BÖLÜCÜ TERÖRÜN ALT YAPISI

Hakkari İlinin Şemdinli İlçesinde bulunan Aktütün Sınır Jandarma Karakolu’na düzenlenen hain saldırı sonucunda 15 vatan evladı daha şehit oldu. Hepimizin yüreği dağlandı. Ama insan düşününce bunun ne ilk ne de son olmayacağını elbette görüyor. Dış odaklarlarca desteklenen ihanet şebekesinin kökünü kurutmak gerekli. Ama nasıl? Sadece askeri operasyonlar bu işe yeter mi? Elbette hayır. Çünkü bölücü etnik terör hangi kaynaklardan besleniyorsa onun bu destek damarlarını kesmek gerekiyor. Bunun birinci kaynağı ;

  • Bölgede “kaçakçılık ekonomisinden “ büyük gelir sağlayan ekonomik yapının süratle yok edilmesi gerekiyor. Transit yollar üzerindeki bölgede uyuşturucu, göçmen, silah, haraç ve kaçak mal trafiğinin (özellikle akaryakıt, hayvancılık) denetim altına alınması için acil tedbirler alınmalıdır.Ticareti geliştirici ve serbestleştirici yeni yasal düzenlemeler yapılmalıdır. Eğer bu tedbirler alınmazsa bu ekonomiye ortak olmuş bütün taraflar terörden çıkar umacaklardır. Bu yüzden terör eylemleri bu sektör tarafından finanse edilecektir. Ayrıca teröre karıştıkları yada yataklık ettikleri mahkemece tespit edilen şahısların mal varlıkları ile bankalardaki paraları kendileri aklanana kadar mutlaka bloke edilmelidir. Terörün mali kaynaklarını kesmek için Avrupa’da kurulu finans sistemi mutlaka çökertilmelidir.
  • Bölgedeki “feodal yapı ve aşiret düzeni” mutlaka değiştirilmelidir. Bunun için terör merkezi haline gelen iller yeni teşvik politikaları ile “yatırım ve istihdam merkezleri” haline getirilmelidir. Uzun zamandır hasır altı edilen” tarım ve toprak reformu” mutlaka tamamlanmalıdır. Bölgede topraksız köylü ve işsiz genç kalmamalıdır. Bu yolla dağa çıkış önlenmelidir. Bölge illerinde yeni üniversitelerin kurulması bu yönden isabetlidir.
  • Aynı dinden ve kültürden gelen Türkler ve Kürtler büyük bir “bölücü ve kışkırtıcı

propagandanın” hedefleri haline gelmişlerdir.
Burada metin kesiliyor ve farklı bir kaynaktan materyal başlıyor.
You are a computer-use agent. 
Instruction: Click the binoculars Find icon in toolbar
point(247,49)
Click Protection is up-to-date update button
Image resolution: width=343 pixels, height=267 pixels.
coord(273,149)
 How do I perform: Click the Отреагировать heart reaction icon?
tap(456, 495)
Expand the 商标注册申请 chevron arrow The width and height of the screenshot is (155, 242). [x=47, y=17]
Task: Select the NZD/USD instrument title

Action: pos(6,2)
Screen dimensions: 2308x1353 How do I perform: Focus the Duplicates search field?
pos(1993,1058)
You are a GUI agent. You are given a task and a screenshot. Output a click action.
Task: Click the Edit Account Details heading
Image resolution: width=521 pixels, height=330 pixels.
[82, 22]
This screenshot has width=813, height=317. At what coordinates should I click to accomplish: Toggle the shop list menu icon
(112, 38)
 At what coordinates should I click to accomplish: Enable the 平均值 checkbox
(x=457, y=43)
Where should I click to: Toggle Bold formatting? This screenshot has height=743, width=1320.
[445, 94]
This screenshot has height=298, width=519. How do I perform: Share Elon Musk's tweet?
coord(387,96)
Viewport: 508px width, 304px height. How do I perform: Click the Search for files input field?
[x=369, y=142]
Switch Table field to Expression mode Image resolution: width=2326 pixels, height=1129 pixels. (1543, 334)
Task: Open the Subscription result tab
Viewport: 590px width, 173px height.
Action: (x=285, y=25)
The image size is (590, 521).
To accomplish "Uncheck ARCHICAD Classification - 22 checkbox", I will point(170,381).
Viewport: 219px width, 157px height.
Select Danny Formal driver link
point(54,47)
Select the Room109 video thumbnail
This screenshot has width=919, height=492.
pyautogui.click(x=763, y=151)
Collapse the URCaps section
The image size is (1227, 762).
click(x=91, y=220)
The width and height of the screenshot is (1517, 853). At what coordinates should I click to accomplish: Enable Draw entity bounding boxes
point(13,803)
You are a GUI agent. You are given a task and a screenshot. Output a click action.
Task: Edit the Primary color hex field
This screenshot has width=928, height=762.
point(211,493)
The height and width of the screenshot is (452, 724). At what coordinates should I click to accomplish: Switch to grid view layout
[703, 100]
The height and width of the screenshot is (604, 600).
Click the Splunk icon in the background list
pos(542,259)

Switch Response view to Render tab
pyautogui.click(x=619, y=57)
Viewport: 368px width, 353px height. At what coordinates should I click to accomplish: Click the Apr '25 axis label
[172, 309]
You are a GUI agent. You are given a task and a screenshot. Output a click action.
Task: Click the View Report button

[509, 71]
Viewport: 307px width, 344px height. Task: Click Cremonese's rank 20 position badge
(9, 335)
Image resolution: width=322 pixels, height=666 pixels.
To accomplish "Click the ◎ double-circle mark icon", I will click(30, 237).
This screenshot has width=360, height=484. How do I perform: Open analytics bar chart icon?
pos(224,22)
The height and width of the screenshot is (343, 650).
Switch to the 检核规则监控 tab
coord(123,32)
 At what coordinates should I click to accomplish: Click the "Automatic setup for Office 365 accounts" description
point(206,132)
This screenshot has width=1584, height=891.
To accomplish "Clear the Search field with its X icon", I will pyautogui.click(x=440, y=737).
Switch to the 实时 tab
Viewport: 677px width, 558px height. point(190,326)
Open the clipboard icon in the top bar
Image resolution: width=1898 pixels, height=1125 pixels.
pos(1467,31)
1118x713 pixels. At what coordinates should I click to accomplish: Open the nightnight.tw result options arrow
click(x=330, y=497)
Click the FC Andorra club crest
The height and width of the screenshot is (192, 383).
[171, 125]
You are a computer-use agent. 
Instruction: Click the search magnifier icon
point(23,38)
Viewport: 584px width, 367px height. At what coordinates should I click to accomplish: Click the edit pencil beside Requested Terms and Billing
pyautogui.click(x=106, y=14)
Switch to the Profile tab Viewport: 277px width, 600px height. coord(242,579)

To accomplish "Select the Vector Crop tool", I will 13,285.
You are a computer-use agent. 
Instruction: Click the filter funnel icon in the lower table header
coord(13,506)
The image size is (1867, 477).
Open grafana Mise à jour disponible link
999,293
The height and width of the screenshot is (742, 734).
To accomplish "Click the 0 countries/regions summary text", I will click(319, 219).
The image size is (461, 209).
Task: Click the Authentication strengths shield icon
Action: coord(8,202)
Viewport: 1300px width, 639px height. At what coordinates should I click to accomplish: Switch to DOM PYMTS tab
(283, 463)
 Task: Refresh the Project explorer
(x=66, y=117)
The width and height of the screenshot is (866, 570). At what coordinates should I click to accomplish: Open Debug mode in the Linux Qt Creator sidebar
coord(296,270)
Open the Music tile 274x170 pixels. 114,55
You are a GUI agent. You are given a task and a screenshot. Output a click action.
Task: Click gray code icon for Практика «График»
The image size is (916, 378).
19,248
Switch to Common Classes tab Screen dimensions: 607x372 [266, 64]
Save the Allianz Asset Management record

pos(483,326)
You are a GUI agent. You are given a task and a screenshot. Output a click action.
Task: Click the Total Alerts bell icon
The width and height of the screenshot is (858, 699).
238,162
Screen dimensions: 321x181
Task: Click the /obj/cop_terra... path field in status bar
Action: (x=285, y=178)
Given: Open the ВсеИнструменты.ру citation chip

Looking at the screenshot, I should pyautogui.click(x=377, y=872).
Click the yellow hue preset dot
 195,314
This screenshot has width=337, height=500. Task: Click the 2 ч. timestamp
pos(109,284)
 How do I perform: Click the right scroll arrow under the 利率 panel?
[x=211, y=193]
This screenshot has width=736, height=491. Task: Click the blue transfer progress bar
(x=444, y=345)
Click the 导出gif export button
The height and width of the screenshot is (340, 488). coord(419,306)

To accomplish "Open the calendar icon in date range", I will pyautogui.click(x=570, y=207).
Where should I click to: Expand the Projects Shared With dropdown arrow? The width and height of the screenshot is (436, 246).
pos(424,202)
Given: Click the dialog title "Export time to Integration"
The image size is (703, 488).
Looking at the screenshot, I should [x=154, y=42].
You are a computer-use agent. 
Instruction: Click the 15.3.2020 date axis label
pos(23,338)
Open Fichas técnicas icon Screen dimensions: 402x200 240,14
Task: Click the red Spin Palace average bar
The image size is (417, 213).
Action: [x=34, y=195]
Kürt dediğimiz kardeşlerimizin yaklaşık % 65’i Türkiye’nin batısında ikamet etmektedirler. Türkler ve Kürtler tam bin yıldır beraberce yaşamaktadırlar. Karşılıklı güvene ve paylaşıma dayanan bu birliktelik Sevr anlaşmasından beri dış odaklarca bozulmak istenmektedir. Zaten Kürt kardeşlerimizin çoğu da bölücü terör örgütünden nefret etmektedirler. Devletine, bayrağına ve vatanına bağlı Kürt kökenli vatandaşlarımıza PKK’lı muamelesi yapılmamalıdır. Bu sorun bir Güneydoğu ve Kürt sorunu değildir. Devlete baş kaldırmış uluslar arası sömürünün uşağı olmuş Marksist bir örgütle Türkiye Cumhuriyetinin arasındaki bir varlık mücadelesidir. Kendisine kökenine bakılmaksızın Türk’üm diyen herkes de devletinin yanındadır. Bu yüzden kendi tabanı ile arasında dünya görüşü farklılığı olan bu bölücü örgüt İslam’a yönelip insanlarımızı kandırma peşindedir. Zaten bölücü örgüt askeri mücadele yerine kendine “siyasallaşma” hedefini seçmiştir. Kurdurduğu siyasi partilerle etnik bölücülük yapmaya çalışmaktadır. Etnik tabana veya dini anlayışa dayalı siyasi parti kurmak anayasamıza göre suçtur. Bu zavallılar Türkiye’yi bölmeye güçlerinin yetmeyeceğini elbette biliyorlar. Amaçları ayrı yaşamaktan ziyade Türkiye’nin büyümesini ve gelişmesini engellemek stratejisine dayanmış durumdadır.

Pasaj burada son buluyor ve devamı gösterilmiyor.